To crosscheck the fair valuation, I looked at the company's expected annual earnings growth rate of 35% in relation to its forward PE of 35.25. This tells us that Facebook's expected growth rate is approximately the same as its PE, giving the stock a fair valuation. The downfall with the forward PE by itself is that it only looks to earnings that are one year ahead. The PEG ratio of approximately one shows that Facebook is priced fairly when taking the longer-term five-year growth rate into account.

My thesis that Facebook's valuation is not overvalued is also supported by industry valuation data from finviz.com. The internet information providers industry is trading with a PEG of 1.69. Facebook's PEG is also between one and two, where I consider the company as fairly valued. To summarize, Facebook's current price is fairly valued in relation to its long-term expected earnings growth, free cash flow growth and as compared to its industry. Since Facebook's current price is fair, I think that the stock will perform well as revenue, earnings and free cash flow continue to grow at high rates.

Catalysts Driving the Future Growth

Facebook's worldwide daily active users continue to grow. As of March 31, 2014, Facebook had 802 million daily active users. This is up 21% over the same time period a year ago. More heads using Facebook means more heads for advertisers to target. Therefore, as Facebook continues to grow its daily active users, the company becomes more valuable for advertisers. This means that Facebook is likely to benefit from increased revenue for the foreseeable future.

One of the risks for the company is competition. However, Facebook is buying some of its fast-growing competitors. Facebook has acquired Instagram and is in the process of acquiring WhatsApp. Instagram grew its user base to 150 million in two years (less time than it took Facebook) according to research by L2thinktank. WhatsApp has also experienced high growth. WhatsApp has grown its user base to 419 million in its first four years. More recently, WhatsApp's user base has grown to $500 million. Facebook has received FTC regulatory approval for the acquisition of WhatsApp and is now waiting on international regulatory approval. These high growth businesses could have been a threat to Facebook, but by acquiring them the company will reap the benefits of their growth.

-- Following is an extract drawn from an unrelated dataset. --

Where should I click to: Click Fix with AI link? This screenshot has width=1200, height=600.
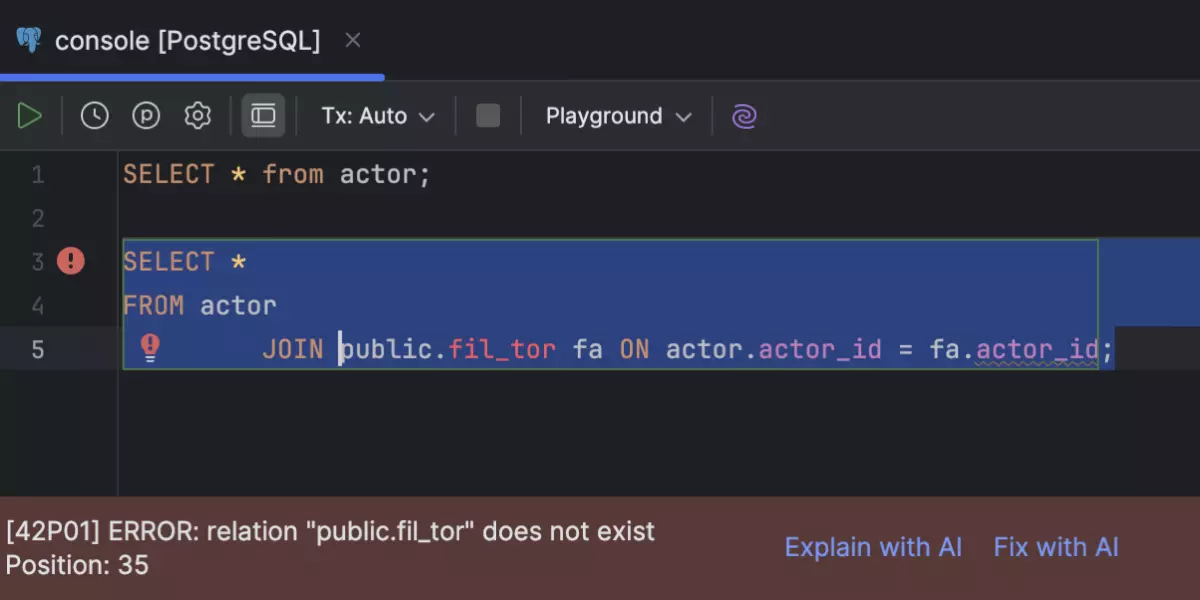click(x=1056, y=547)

Facebook is likely to continue to keep its eye out for other acquisitions in the future, not only to prevent the possible loss of market share, but to capitalize on the potential for increased revenue and earnings growth. Facebook can continue its success by continuing the monetization of the growing user base. Large companies pay significant amounts of money to advertise during the Super Bowl because there are over 111 million viewers to advertise to. With Facebook, 1.28 billion monthly active users or 802 million daily active users can be targeted as shown on the company's Q1 2014 earnings report. I think that Facebook will successfully generate ad revenue from its own website and Instagram, while capitalizing on WhatsApp's subscription model. With users growing rapidly on these sites, monetization success looks likely to continue.


With Facebook's valuation currently fair, the stock is poised to increase approximately in-line with its earnings growth over the long term. With an annual expected earnings growth rate of 35% for the next five years, Facebook's stock could double every 2 to 3 years, making it a likely multi-bagger over the next several years.

Disclosure: The author is long FB. The author wrote this article themselves, and it expresses their own opinions. The author is not receiving compensation for it (other than from Seeking Alpha). The author has no business relationship with any company whose stock is mentioned in this article.